▸ Excerpt to read:
The ability to prevent viewport zooming is generally important for the experience of gaming on the web and for tight user experience near buttons, input boxes and slide-in/slide-out type of interfaces (think Tinder). Even on videos pinch-zooming is not required, but maybe pinchzoom can remain a good default on ereaders?

It is worth mentioning here that there is a stripped down reader mode on iOS Safari too, that provides for uncluttered reading with desired accessibility features.

IMHO, applying accessibility guideline aimed at low vision readers on every other use-case on the web is super draconian. While it is possible to disable pinchzoom using a passive event listener, but for the sake of hygiene, the question is: Is there a non-hacky way of doing it?

▸ Provided information:
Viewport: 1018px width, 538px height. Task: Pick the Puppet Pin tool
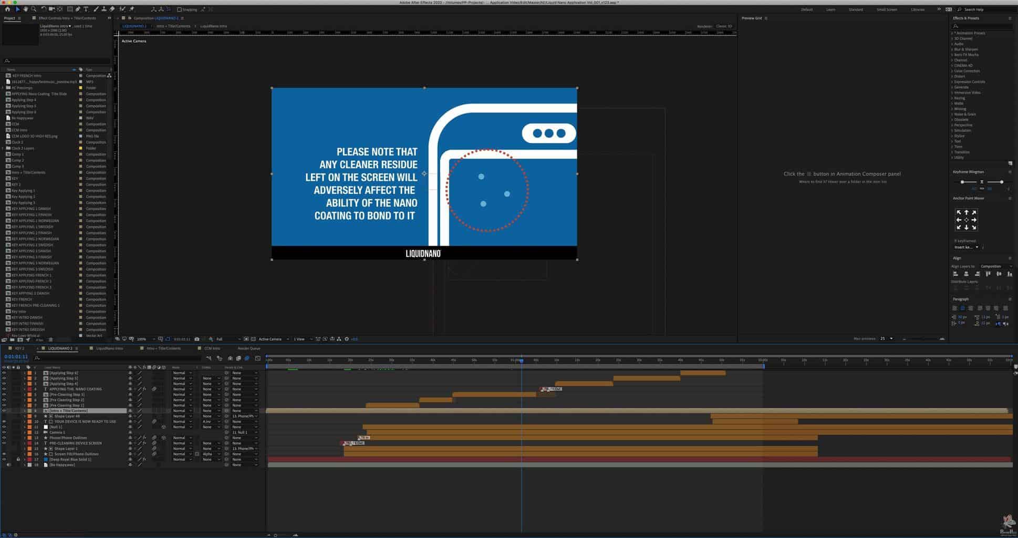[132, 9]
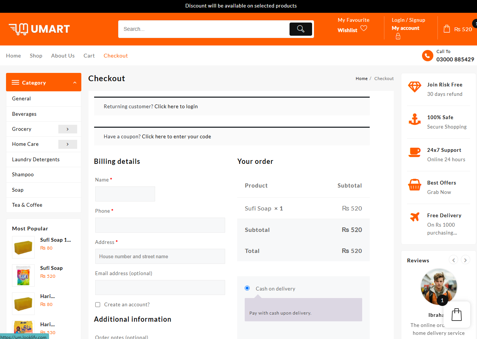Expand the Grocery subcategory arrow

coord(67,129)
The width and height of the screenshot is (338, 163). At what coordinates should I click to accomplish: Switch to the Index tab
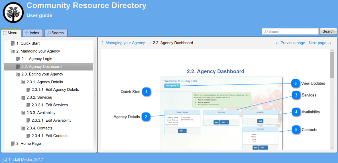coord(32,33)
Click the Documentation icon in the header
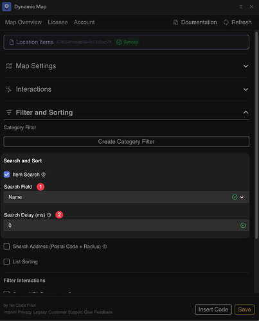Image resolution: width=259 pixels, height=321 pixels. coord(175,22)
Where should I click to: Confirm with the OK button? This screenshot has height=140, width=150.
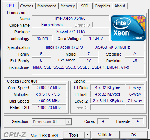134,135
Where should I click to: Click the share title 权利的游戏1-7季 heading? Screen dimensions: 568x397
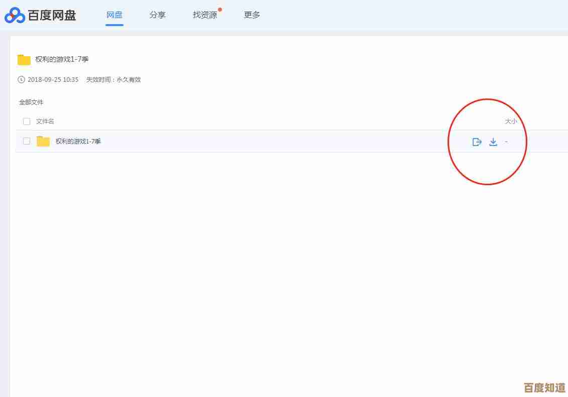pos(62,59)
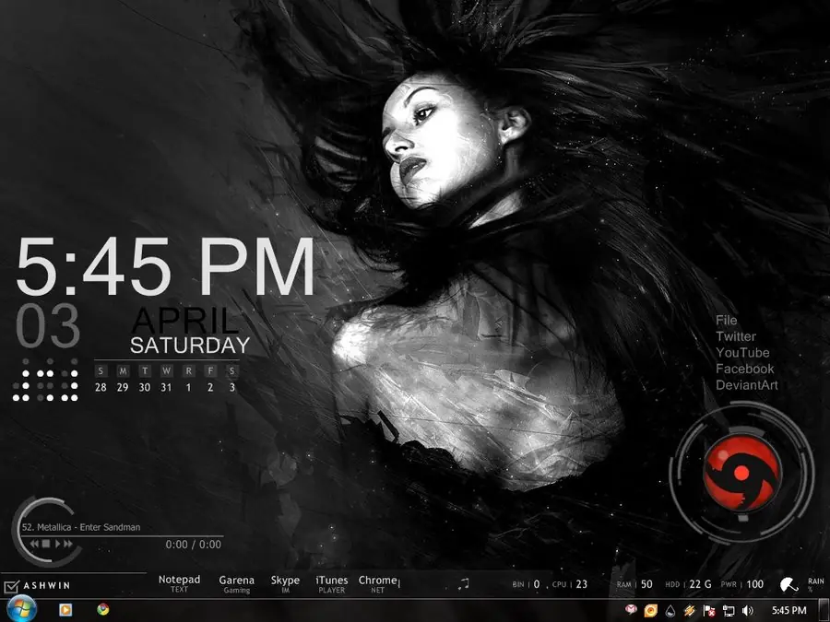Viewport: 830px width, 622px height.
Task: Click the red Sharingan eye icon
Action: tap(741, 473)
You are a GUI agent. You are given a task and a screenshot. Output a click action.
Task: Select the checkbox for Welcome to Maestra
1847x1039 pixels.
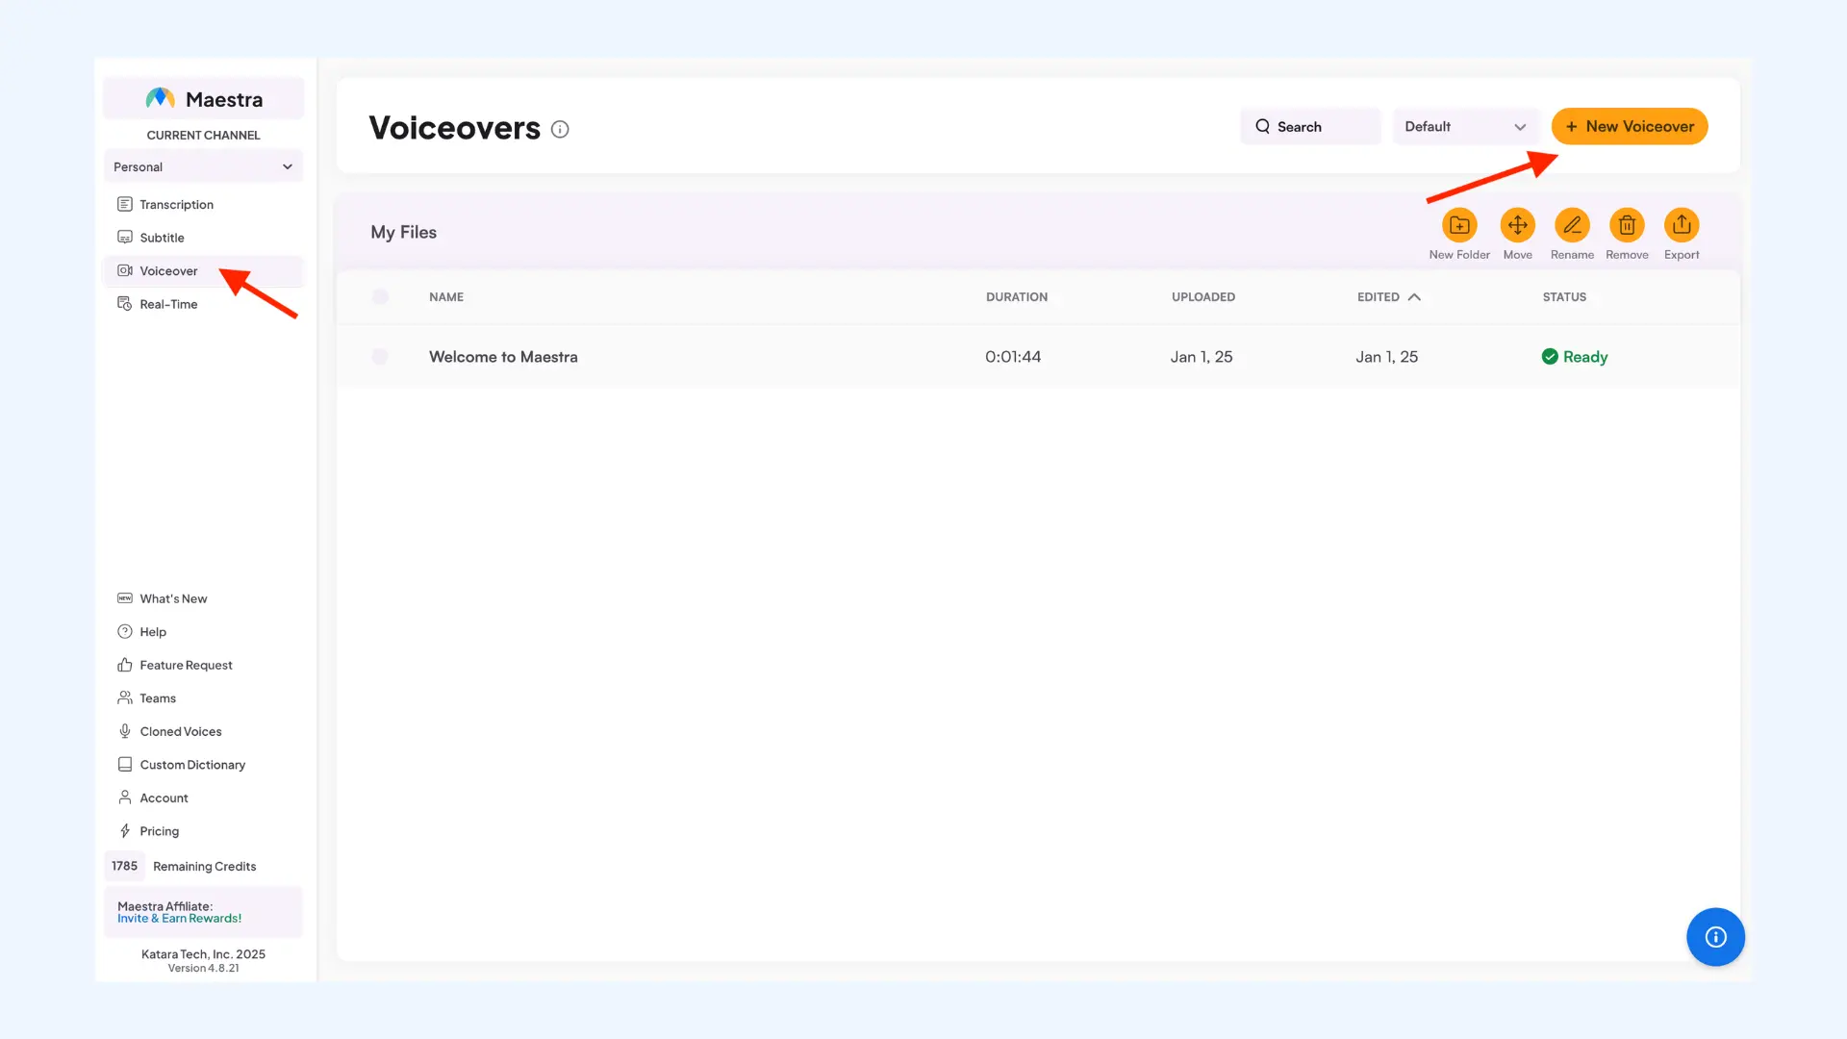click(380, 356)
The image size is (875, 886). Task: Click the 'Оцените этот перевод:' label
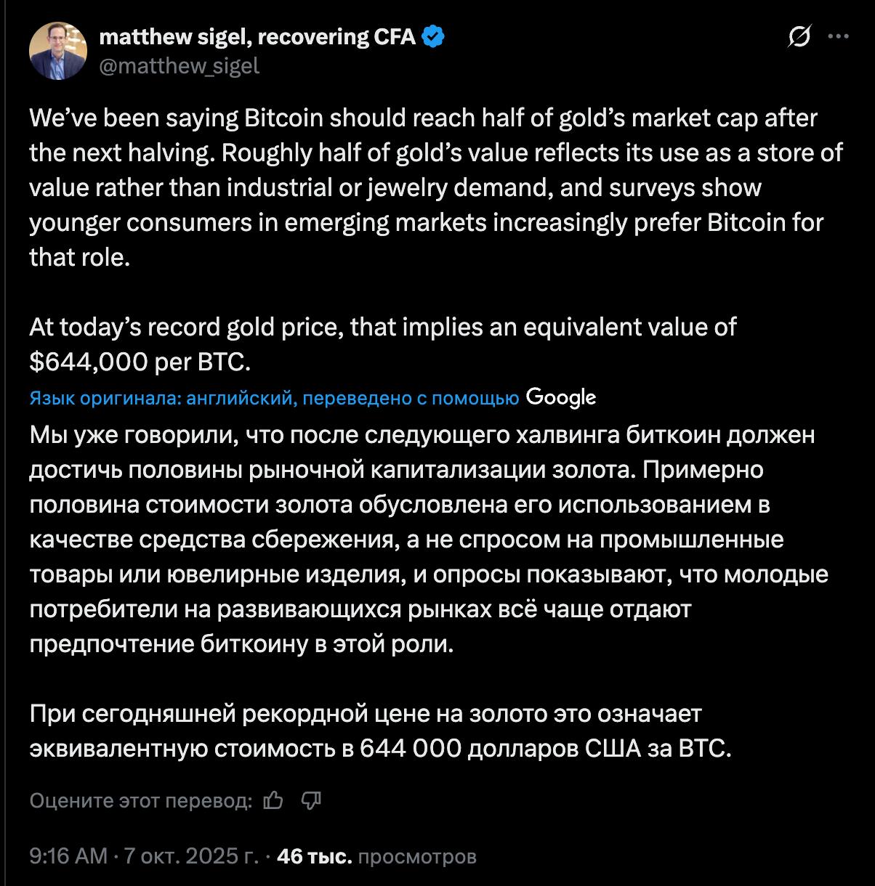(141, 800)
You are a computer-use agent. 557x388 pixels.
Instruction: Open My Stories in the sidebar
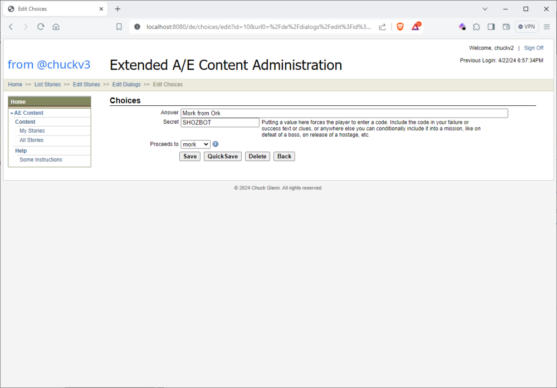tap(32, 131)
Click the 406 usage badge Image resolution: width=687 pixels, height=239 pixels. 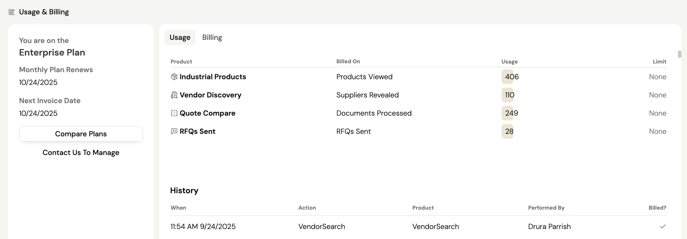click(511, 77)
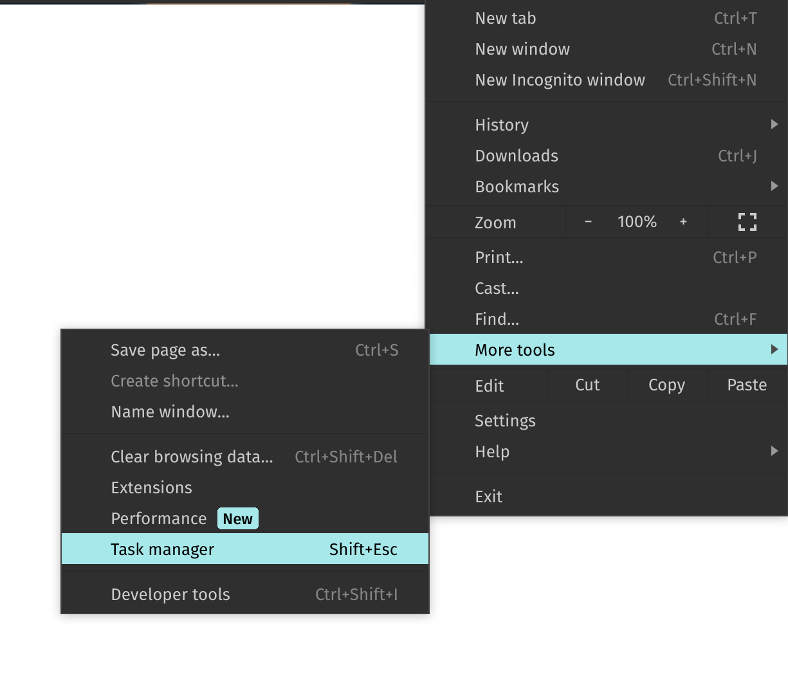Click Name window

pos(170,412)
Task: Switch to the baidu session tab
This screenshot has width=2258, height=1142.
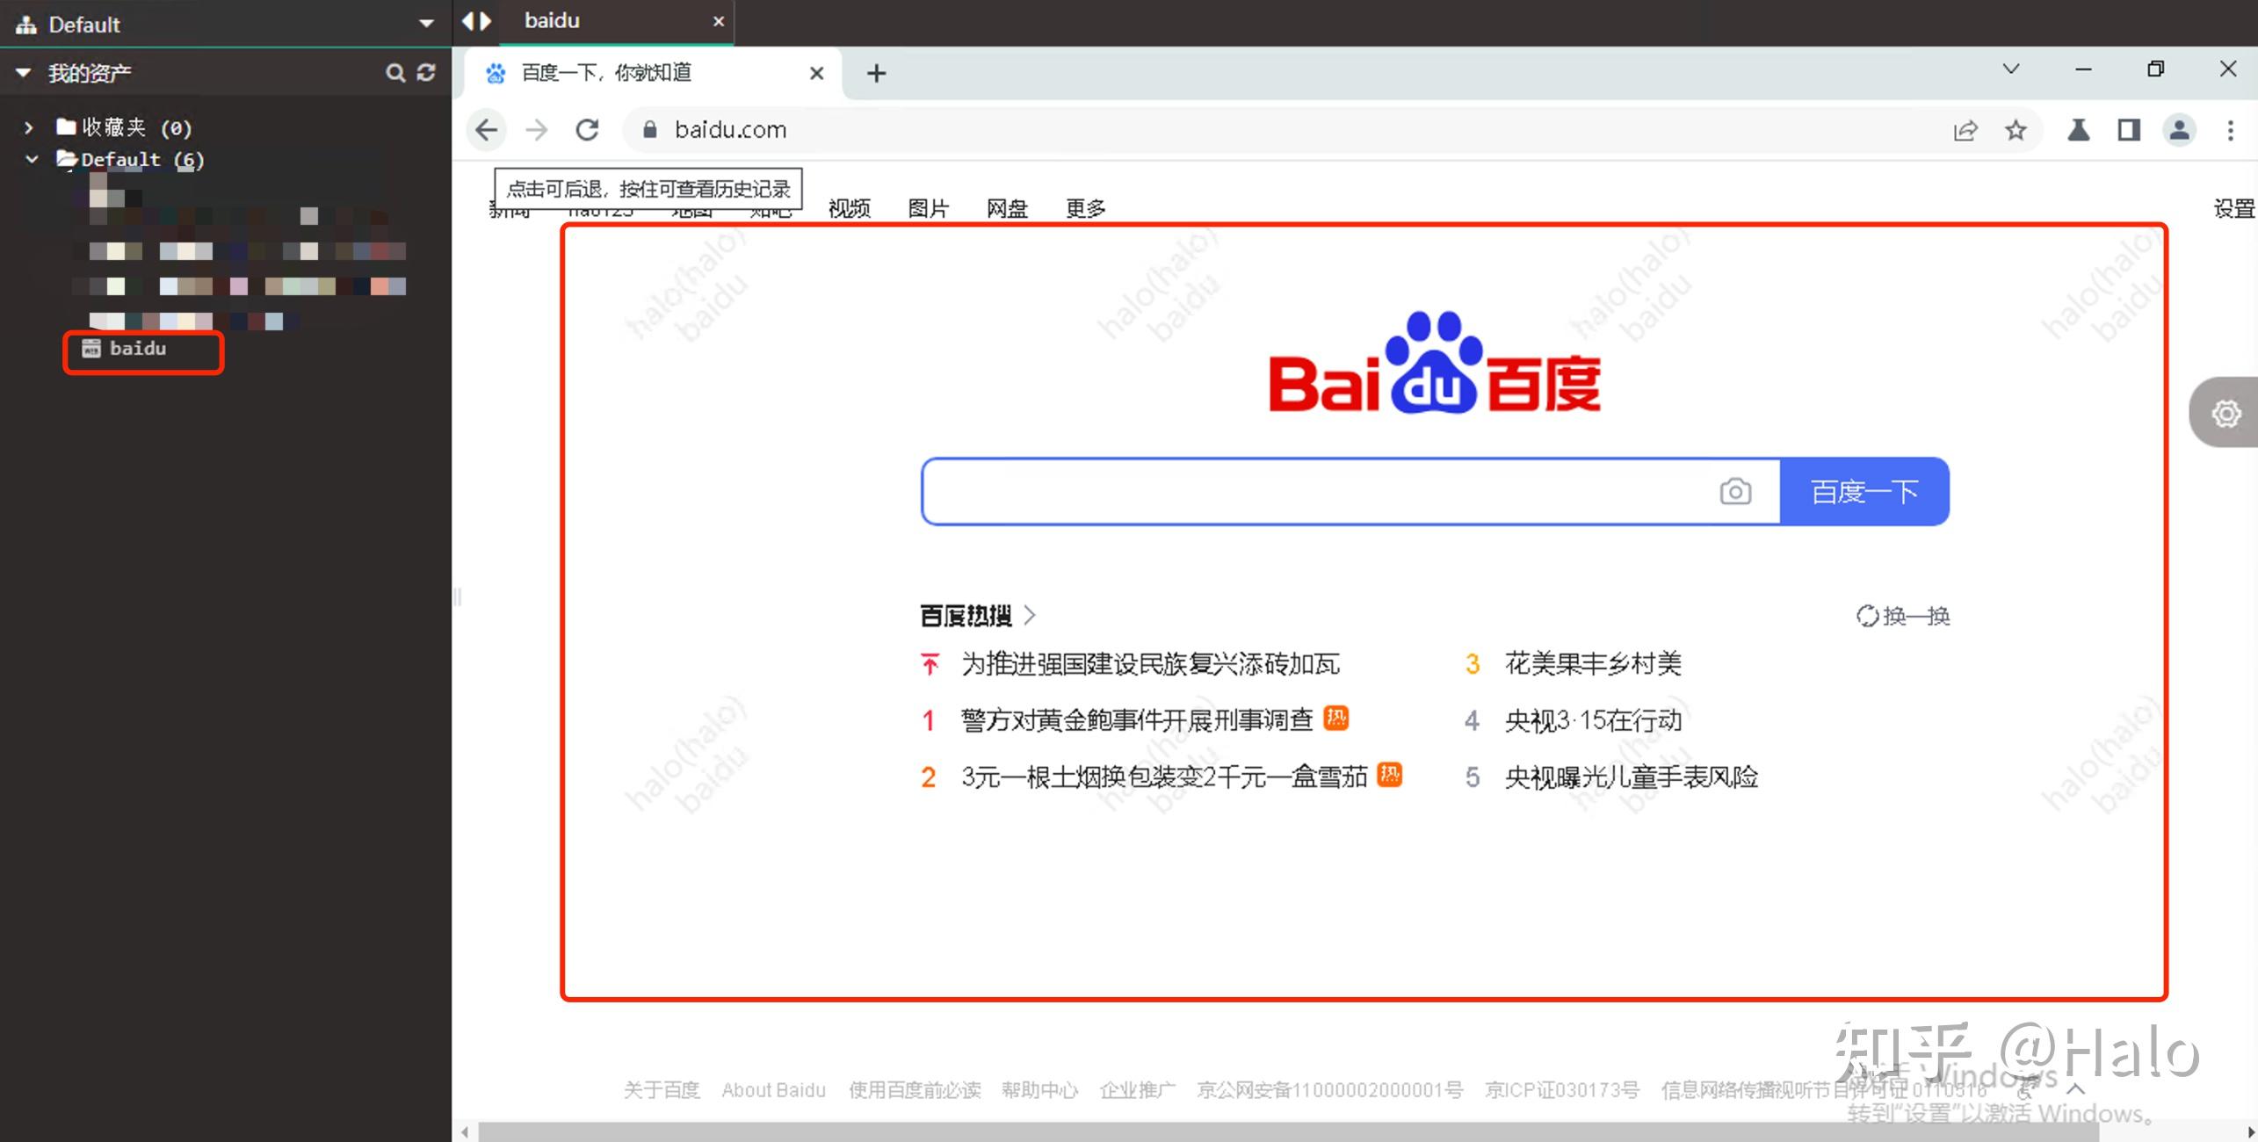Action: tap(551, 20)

▸ Instructions to follow: Please pick up the post on disabling pinch-zoom in mobile browsers right after its final sentence and keep writing it.

▸ Exercise answer:
In a recent discussion with W3C/WCAG team it was clarified (emphasis mine) that the accessibility guidelines specify only…

a SHOULD NOT author conformance requirement that has been in the spec since 2016 arronei/html@877b59c. It is an author conformance requirement only, that does not forbid the use but does ask authors to consider seriously the curtailment of user's ability to zoom. What apple have done in safari is beyond the scope of this issue as it does not require anything of browser implementers.

With the recent changes on iOS Safari, Apple appears to have bent the accessibility guidelines towards a CANNOT author conformance for reasons best (;-)) known to them. It is important that this difference between the spec and implementation be highlighted here for the record.


Following discussions with the Apple iOS Safari team a bug was filed with webkit for this conformance issue here.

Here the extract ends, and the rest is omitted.